In 1782 he successfully completed a 12-inch speculum of 20 feet focus, followed in 1788 by an 18-inch of the same length. The previous year he first arranged his reflector as a “front view” telescope—the so-called Herschelian. Up to this time he, except for a few Gregorians, had used Newton’s oblique mirror.
The heavy loss of light (around 40 per cent) in the second reflection moved him to tilt the main mirror so as to throw the focal point to the edge of the aperture where one could look downward upon the image through the ocular as shown in Fig. 20. Here SS is the great speculum, O the ocular and i the image formed near the rim of the tube. In itself the tilting would seriously impair the definition, but Herschel wisely built his telescopes of moderate relative aperture (F/10 to F/20), so that this difficulty was considerably lessened, while the saving of light, amounting to nearly a stellar magnitude, was important.

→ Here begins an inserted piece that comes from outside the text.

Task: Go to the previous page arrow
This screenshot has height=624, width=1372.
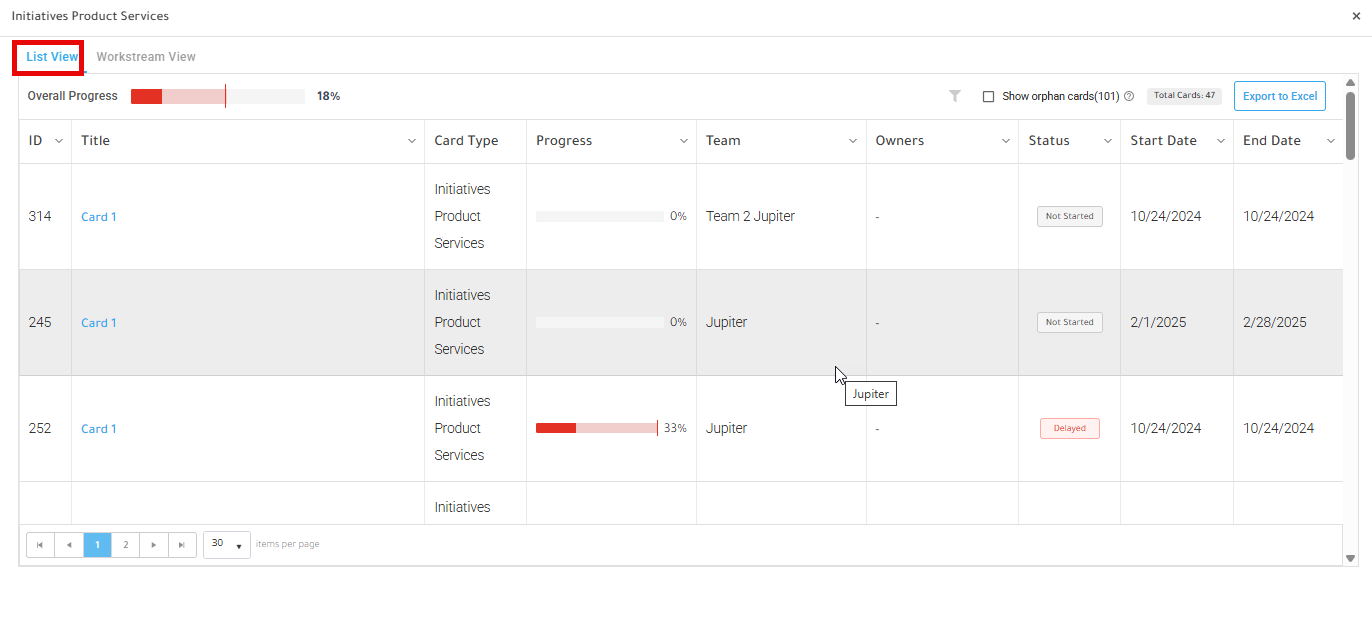Action: pyautogui.click(x=69, y=545)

Meanwhile he was hard at work on his greatest mirror, of 48 inches clear aperture and 40 feet focal length, the father of the great line of modern telescopes. It was finished in the summer of 1789. The speculum was 49½ inches in over-all diameter, 3½ inches thick and weighed as cast 2118 lbs. The completion of this instrument, which would rank as large even today, was made notable by the immediate discovery of two new satellites of Saturn, Enceladus and Mimas.
It also proved of very great value in sweeping for nebulæ, but its usefulness seems to have been much limited by the flexure of the mirror under its great weight, and by its rapid tarnishing. It required repolishing, which meant refiguring, at least every two years, a prodigious task.[8]

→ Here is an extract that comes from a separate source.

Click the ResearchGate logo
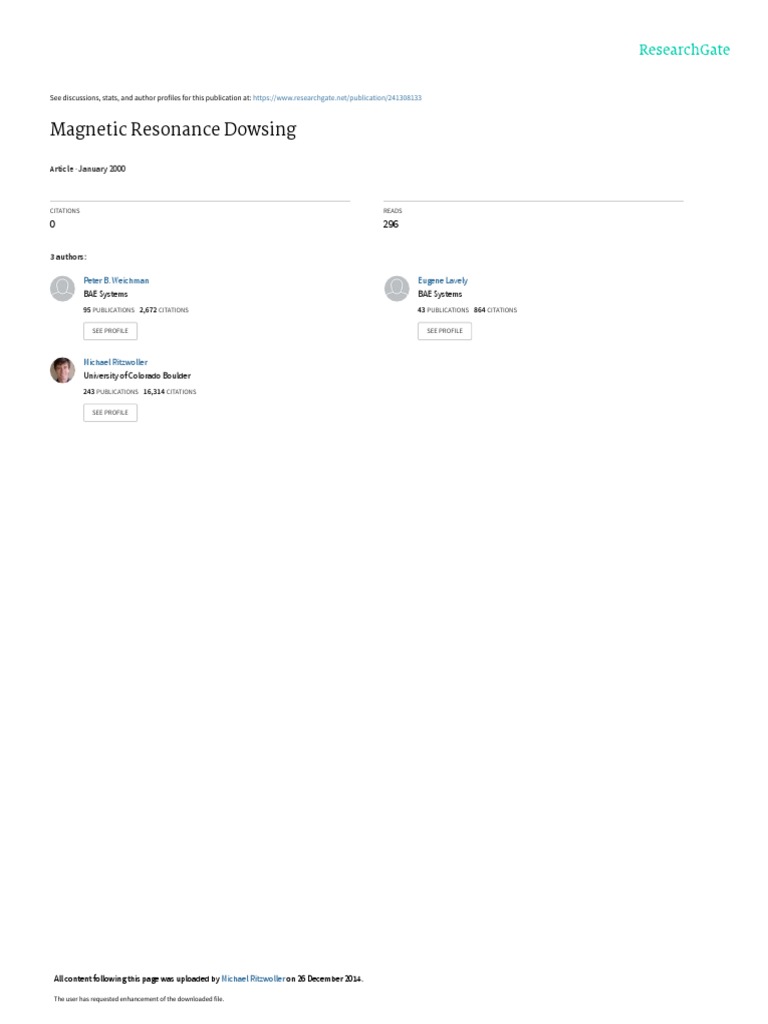 tap(684, 50)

Fig. 20.—Herschel’s Front View Telescope.
It was used as a front view instrument and was arranged as shown in Fig. 21. Obviously the front view form has against it the mechanical difficulty of supporting the observer up to quite the full focal length of the instrument in air, a difficulty vastly increased were the mount an equatorial one, so that for the great modern reflectors the Cassegrain form, looked into axially upward, and in length only a third or a quarter of the principal focus, is almost universal.

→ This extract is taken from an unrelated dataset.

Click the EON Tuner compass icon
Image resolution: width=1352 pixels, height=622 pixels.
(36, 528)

As soon as the excellent results obtained by Herschel became generally known, a large demand arose for his telescopes, which he filled in so far as he could spare the time from his regular work, and not the least of his services to science was the distribution of telescopes of high quality and consequent strong stimulus to general interest in astronomy.
Two of his instruments, of 4-and 7-feet focus respectively, fell into the worthy hands of Schröter at Lilienthal and did sterling service in making his great systematic study of the lunar surface. At the start even Herschel’s 7-foot telescope brought 200 guineas, and the funds thus won he promptly turned to research.